Try it: All of the records should be given again exactly as they appear.

==== Entries provided

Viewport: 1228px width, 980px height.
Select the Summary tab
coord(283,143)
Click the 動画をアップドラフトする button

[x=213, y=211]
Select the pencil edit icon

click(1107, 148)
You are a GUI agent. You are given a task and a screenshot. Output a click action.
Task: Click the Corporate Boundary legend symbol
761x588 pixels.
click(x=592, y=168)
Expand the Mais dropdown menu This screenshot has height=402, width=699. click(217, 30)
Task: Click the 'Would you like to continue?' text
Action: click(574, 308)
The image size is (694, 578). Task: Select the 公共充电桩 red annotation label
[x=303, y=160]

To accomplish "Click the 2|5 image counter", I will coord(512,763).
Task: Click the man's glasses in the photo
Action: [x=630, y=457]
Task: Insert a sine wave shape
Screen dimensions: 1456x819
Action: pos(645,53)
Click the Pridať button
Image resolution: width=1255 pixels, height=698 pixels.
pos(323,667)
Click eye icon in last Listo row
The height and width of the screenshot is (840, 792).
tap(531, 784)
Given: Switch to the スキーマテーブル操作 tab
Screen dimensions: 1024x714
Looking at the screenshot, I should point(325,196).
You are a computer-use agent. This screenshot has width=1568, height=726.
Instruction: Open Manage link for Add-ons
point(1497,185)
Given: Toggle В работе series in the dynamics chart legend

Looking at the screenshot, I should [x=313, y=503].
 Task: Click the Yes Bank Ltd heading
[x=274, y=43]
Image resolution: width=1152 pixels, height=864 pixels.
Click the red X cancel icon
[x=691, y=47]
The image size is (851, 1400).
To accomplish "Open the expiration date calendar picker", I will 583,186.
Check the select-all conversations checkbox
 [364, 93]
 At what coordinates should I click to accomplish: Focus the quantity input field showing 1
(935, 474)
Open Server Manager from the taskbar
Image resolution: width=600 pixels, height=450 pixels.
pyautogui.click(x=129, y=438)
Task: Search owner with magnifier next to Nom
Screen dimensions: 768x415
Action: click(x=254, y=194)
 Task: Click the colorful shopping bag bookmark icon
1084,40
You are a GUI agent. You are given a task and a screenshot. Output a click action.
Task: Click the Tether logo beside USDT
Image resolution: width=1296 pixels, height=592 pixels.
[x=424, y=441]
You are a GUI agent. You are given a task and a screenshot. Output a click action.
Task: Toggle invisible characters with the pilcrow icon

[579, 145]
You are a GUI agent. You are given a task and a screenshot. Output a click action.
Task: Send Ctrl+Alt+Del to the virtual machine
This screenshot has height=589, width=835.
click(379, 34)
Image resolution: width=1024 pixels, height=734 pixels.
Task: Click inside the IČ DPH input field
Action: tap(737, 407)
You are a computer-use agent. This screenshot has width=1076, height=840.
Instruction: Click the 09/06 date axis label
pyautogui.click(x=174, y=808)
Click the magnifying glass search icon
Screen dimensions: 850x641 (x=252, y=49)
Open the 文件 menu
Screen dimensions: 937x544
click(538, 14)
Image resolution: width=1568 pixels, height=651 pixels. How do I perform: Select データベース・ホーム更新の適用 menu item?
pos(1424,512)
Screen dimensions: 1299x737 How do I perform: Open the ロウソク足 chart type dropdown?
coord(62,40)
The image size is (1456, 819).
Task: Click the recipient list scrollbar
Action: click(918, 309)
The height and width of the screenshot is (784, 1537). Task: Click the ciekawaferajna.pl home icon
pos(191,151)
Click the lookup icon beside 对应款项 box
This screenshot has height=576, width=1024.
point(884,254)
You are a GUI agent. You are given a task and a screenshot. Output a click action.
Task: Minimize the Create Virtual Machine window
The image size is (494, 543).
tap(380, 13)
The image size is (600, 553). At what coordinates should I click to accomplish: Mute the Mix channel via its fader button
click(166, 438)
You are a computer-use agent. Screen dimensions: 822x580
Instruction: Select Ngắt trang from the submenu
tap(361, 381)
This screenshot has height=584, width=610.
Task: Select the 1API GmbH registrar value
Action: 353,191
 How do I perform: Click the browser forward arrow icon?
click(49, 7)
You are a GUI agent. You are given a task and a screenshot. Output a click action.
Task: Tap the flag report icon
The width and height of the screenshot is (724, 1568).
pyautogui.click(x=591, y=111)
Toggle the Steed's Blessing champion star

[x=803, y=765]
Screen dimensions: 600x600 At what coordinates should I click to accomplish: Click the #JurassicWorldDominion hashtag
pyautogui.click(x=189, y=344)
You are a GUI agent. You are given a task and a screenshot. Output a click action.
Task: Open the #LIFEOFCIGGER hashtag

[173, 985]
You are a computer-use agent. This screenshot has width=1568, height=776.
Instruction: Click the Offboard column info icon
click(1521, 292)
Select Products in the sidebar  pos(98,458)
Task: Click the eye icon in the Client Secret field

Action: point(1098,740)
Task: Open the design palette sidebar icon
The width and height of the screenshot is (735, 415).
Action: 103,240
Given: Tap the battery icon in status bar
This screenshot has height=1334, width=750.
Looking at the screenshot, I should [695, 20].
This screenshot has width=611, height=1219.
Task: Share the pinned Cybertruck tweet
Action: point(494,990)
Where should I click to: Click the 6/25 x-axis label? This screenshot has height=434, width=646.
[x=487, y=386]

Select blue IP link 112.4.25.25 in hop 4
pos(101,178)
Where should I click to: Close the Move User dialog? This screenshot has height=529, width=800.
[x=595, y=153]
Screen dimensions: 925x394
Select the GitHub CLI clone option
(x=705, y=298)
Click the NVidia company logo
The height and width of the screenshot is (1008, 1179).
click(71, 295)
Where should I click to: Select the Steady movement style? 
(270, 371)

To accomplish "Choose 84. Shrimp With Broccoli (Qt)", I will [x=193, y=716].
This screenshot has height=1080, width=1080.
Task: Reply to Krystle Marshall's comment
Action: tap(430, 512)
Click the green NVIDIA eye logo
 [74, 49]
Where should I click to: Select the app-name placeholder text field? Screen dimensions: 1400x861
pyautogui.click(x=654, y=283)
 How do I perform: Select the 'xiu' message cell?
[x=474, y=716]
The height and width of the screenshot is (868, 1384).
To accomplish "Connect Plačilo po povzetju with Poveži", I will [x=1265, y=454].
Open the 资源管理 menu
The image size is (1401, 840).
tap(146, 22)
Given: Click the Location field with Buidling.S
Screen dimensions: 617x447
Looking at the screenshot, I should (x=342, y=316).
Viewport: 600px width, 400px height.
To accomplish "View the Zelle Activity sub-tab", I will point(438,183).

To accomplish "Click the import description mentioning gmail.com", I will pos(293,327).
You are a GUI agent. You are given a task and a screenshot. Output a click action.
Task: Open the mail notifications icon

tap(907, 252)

========

Exercise answer:
Viewport: 1228px width, 980px height.
Select the Summary tab
coord(283,143)
Click the 動画をアップドラフトする button

[x=213, y=211]
Select the pencil edit icon

click(1107, 148)
You are a GUI agent. You are given a task and a screenshot. Output a click action.
Task: Click the Corporate Boundary legend symbol
761x588 pixels.
click(x=592, y=168)
Expand the Mais dropdown menu This screenshot has height=402, width=699. click(217, 30)
Task: Click the 'Would you like to continue?' text
Action: click(574, 308)
The image size is (694, 578). Task: Select the 公共充电桩 red annotation label
[x=303, y=160]

To accomplish "Click the 2|5 image counter", I will coord(512,763).
Task: Click the man's glasses in the photo
Action: [x=630, y=457]
Task: Insert a sine wave shape
Screen dimensions: 1456x819
Action: pos(645,53)
Click the Pridať button
Image resolution: width=1255 pixels, height=698 pixels.
pos(323,667)
Click eye icon in last Listo row
The height and width of the screenshot is (840, 792).
tap(531, 784)
Given: Switch to the スキーマテーブル操作 tab
Screen dimensions: 1024x714
Looking at the screenshot, I should point(325,196).
You are a computer-use agent. This screenshot has width=1568, height=726.
Instruction: Open Manage link for Add-ons
point(1497,185)
Given: Toggle В работе series in the dynamics chart legend

Looking at the screenshot, I should [x=313, y=503].
 Task: Click the Yes Bank Ltd heading
[x=274, y=43]
Image resolution: width=1152 pixels, height=864 pixels.
Click the red X cancel icon
[x=691, y=47]
The image size is (851, 1400).
To accomplish "Open the expiration date calendar picker", I will 583,186.
Check the select-all conversations checkbox
 [364, 93]
 At what coordinates should I click to accomplish: Focus the quantity input field showing 1
(935, 474)
Open Server Manager from the taskbar
Image resolution: width=600 pixels, height=450 pixels.
pyautogui.click(x=129, y=438)
Task: Search owner with magnifier next to Nom
Screen dimensions: 768x415
Action: click(x=254, y=194)
 Task: Click the colorful shopping bag bookmark icon
1084,40
You are a GUI agent. You are given a task and a screenshot. Output a click action.
Task: Click the Tether logo beside USDT
Image resolution: width=1296 pixels, height=592 pixels.
[x=424, y=441]
You are a GUI agent. You are given a task and a screenshot. Output a click action.
Task: Toggle invisible characters with the pilcrow icon

[579, 145]
You are a GUI agent. You are given a task and a screenshot. Output a click action.
Task: Send Ctrl+Alt+Del to the virtual machine
This screenshot has height=589, width=835.
click(379, 34)
Image resolution: width=1024 pixels, height=734 pixels.
Task: Click inside the IČ DPH input field
Action: tap(737, 407)
You are a computer-use agent. This screenshot has width=1076, height=840.
Instruction: Click the 09/06 date axis label
pyautogui.click(x=174, y=808)
Click the magnifying glass search icon
Screen dimensions: 850x641 (x=252, y=49)
Open the 文件 menu
Screen dimensions: 937x544
click(538, 14)
Image resolution: width=1568 pixels, height=651 pixels. How do I perform: Select データベース・ホーム更新の適用 menu item?
pos(1424,512)
Screen dimensions: 1299x737 How do I perform: Open the ロウソク足 chart type dropdown?
coord(62,40)
The image size is (1456, 819).
Task: Click the recipient list scrollbar
Action: click(918, 309)
The height and width of the screenshot is (784, 1537). Task: Click the ciekawaferajna.pl home icon
pos(191,151)
Click the lookup icon beside 对应款项 box
This screenshot has height=576, width=1024.
point(884,254)
You are a GUI agent. You are given a task and a screenshot. Output a click action.
Task: Minimize the Create Virtual Machine window
The image size is (494, 543).
tap(380, 13)
The image size is (600, 553). At what coordinates should I click to accomplish: Mute the Mix channel via its fader button
click(166, 438)
You are a computer-use agent. Screen dimensions: 822x580
Instruction: Select Ngắt trang from the submenu
tap(361, 381)
This screenshot has height=584, width=610.
Task: Select the 1API GmbH registrar value
Action: 353,191
 How do I perform: Click the browser forward arrow icon?
click(49, 7)
You are a GUI agent. You are given a task and a screenshot. Output a click action.
Task: Tap the flag report icon
The width and height of the screenshot is (724, 1568).
pyautogui.click(x=591, y=111)
Toggle the Steed's Blessing champion star

[x=803, y=765]
Screen dimensions: 600x600 At what coordinates should I click to accomplish: Click the #JurassicWorldDominion hashtag
pyautogui.click(x=189, y=344)
You are a GUI agent. You are given a task and a screenshot. Output a click action.
Task: Open the #LIFEOFCIGGER hashtag

[173, 985]
You are a computer-use agent. This screenshot has width=1568, height=776.
Instruction: Click the Offboard column info icon
click(1521, 292)
Select Products in the sidebar  pos(98,458)
Task: Click the eye icon in the Client Secret field

Action: point(1098,740)
Task: Open the design palette sidebar icon
The width and height of the screenshot is (735, 415).
Action: 103,240
Given: Tap the battery icon in status bar
This screenshot has height=1334, width=750.
Looking at the screenshot, I should [695, 20].
This screenshot has width=611, height=1219.
Task: Share the pinned Cybertruck tweet
Action: point(494,990)
Where should I click to: Click the 6/25 x-axis label? This screenshot has height=434, width=646.
[x=487, y=386]

Select blue IP link 112.4.25.25 in hop 4
pos(101,178)
Where should I click to: Close the Move User dialog? This screenshot has height=529, width=800.
[x=595, y=153]
Screen dimensions: 925x394
Select the GitHub CLI clone option
(x=705, y=298)
Click the NVidia company logo
The height and width of the screenshot is (1008, 1179).
click(71, 295)
Where should I click to: Select the Steady movement style? 
(270, 371)

To accomplish "Choose 84. Shrimp With Broccoli (Qt)", I will [x=193, y=716].
This screenshot has height=1080, width=1080.
Task: Reply to Krystle Marshall's comment
Action: tap(430, 512)
Click the green NVIDIA eye logo
 [74, 49]
Where should I click to: Select the app-name placeholder text field? Screen dimensions: 1400x861
pyautogui.click(x=654, y=283)
 How do I perform: Select the 'xiu' message cell?
[x=474, y=716]
The height and width of the screenshot is (868, 1384).
To accomplish "Connect Plačilo po povzetju with Poveži", I will [x=1265, y=454].
Open the 资源管理 menu
The image size is (1401, 840).
tap(146, 22)
Given: Click the Location field with Buidling.S
Screen dimensions: 617x447
Looking at the screenshot, I should (x=342, y=316).
Viewport: 600px width, 400px height.
To accomplish "View the Zelle Activity sub-tab", I will point(438,183).

To accomplish "Click the import description mentioning gmail.com", I will pos(293,327).
You are a GUI agent. You are given a task and a screenshot. Output a click action.
Task: Open the mail notifications icon

tap(907, 252)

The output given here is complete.